Naming it the “Citizens Assembly” was an important narrative technique to make the audience feel like they had some sort of participatory role in the event. We are citizens; therefore we own this Assembly even if we are not directly involved with the show. Women who remain undocumented or without the ability to travel due to complex and ongoing asylum procedures are among the most affected by the Eighth Amendment, but they are not citizens, so they do not matter. However, we are continually reminded that the Citizens Assembly and the debates surrounding it are for a higher, more moral cause. Their decision will be collectivised and distilled into a representation of the will of the people and we will be told that the nation has at last transcended the difficult Irish question of abortion. They are “the Citizens” after all, and they will redeem the State and the thousands of women forced to leave to access abortions in England will preach forgiveness. That is the hope at least. The rhetoric of citizenship and deliberation and participation is a fitting next act in the midst of state pageantry and a million 1916 re-enactments commemorating those who wished to be heard. The State through its Assembly tells us it is listening and delegitimises more radical acts, such as ordering medication online because you made a decision you do not want to be pregnant.

The cabinet member playwrights will take their bows following its choreographed conclusion; the hope being that future generations will commend them for their brave move in “letting the people decide” conveniently forgetting that letting the people decide will require an actual referendum. In the absence of allowing a Bill to proceed that provides for a referendum, it is merely a spectacle of compliance functioning to hold the government together. If Citizens Assembly did not exist, there would be no excuse in delaying a referendum. It’s the tv series that should have ended three seasons back because it’s starting to feel repetitive but just as back to back episodes of Come Dine With Me replaces anything decent on tv, the sanitised Citizens Assembly will obscure the views of those who think women should be able to decide whether to be pregnant or not regardless of the circumstance of conception or their health.

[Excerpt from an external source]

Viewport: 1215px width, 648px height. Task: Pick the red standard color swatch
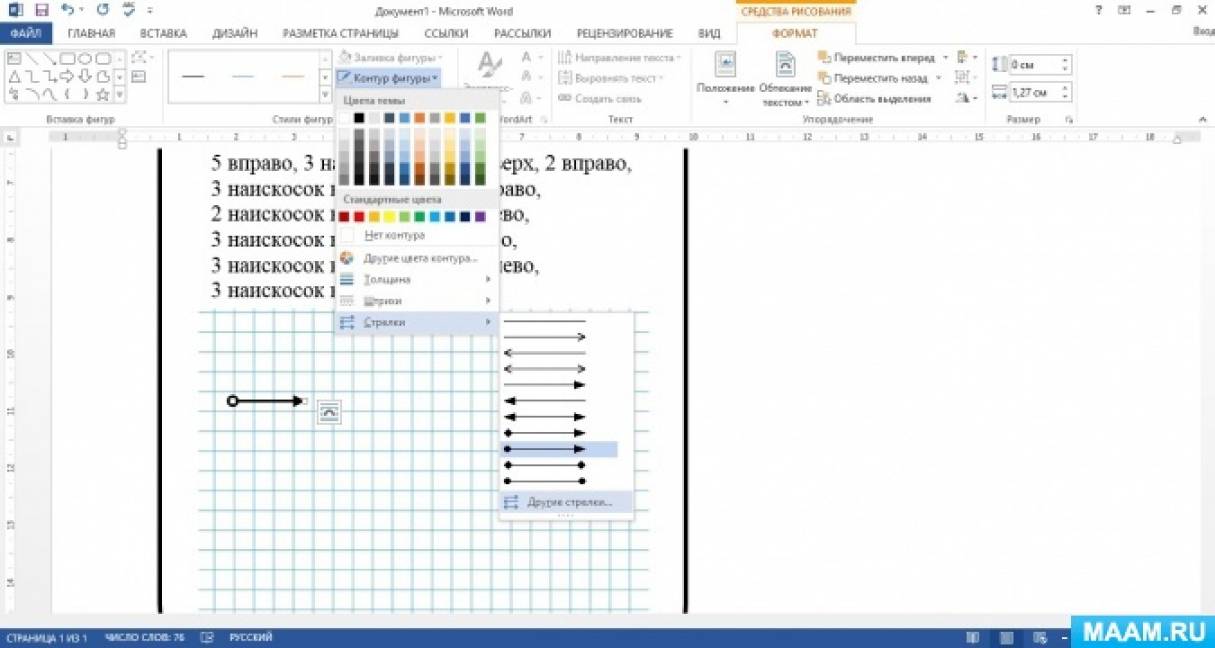pos(359,216)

There was graffiti in Paris in 1968 saying “When the national assembly becomes bourgeois theatre, the bourgeois theatres must become national assemblies.” The outworking of the Citizens Assembly decisions will be done by those who do the banal work of overseeing the work of governance and the State over golf courses and in the Dáil bar and in departmental offices. This is separate from the public performance. In the 1571 a book called “Order and Usage Howe to Keepe a Parliament” detailed how members of parliament should not discuss the internal goings on of the chamber; politics and how decisions are made are not for public consumption or discussion outside. Up to the 19th Century, visitors from parliament were not allowed take notes of parliamentary sessions. There is no live feed in the office of the Secretary General of the Department of Health where decisions are actually made and Dáil committees regularly sit in private session.

We haven’t come that far from the practice of 1571, the Dáil is still just ritual theatre, and the Citizens Assembly is the interval act.